→ Problem to solve
The answer is the set of lines that include "computer", copied from the data below.

→ Data to examine
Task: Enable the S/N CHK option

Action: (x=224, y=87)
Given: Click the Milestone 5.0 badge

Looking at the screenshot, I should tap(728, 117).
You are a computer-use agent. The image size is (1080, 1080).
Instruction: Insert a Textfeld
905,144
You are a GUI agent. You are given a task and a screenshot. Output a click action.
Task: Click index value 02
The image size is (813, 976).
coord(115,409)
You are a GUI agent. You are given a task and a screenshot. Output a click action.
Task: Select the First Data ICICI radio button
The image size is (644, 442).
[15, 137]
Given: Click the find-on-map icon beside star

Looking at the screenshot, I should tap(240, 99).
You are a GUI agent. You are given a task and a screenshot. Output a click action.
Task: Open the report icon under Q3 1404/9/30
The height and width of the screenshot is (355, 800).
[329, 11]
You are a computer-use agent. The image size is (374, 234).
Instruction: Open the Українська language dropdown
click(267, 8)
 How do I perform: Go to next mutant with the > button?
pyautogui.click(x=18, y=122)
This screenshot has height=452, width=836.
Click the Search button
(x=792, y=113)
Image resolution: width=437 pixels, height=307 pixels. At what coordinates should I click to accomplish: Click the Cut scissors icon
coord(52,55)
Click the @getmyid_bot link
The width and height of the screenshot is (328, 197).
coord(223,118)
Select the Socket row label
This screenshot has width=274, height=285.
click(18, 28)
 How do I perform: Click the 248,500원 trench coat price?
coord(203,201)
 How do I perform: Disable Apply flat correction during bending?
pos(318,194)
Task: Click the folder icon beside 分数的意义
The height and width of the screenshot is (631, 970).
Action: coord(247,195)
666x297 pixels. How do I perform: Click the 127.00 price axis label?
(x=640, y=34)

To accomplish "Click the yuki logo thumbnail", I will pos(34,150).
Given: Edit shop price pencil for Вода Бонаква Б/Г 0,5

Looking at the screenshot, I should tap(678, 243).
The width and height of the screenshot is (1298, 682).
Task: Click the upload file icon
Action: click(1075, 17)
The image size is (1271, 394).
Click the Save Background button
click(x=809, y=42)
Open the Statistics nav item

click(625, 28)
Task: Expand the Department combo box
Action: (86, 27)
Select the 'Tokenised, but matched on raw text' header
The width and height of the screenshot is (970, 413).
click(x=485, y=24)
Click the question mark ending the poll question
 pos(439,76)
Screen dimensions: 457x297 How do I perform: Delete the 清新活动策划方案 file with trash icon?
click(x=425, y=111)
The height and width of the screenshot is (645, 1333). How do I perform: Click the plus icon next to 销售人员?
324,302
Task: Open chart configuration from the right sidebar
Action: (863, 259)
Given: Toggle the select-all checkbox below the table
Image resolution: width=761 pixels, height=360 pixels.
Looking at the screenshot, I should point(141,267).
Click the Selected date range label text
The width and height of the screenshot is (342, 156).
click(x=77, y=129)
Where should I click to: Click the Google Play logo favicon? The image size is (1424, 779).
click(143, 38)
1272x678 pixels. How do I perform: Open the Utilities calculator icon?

→ Task response
You are a computer-use agent. The image size is (1080, 1080).
You are a computer-use agent. The image size is (374, 234).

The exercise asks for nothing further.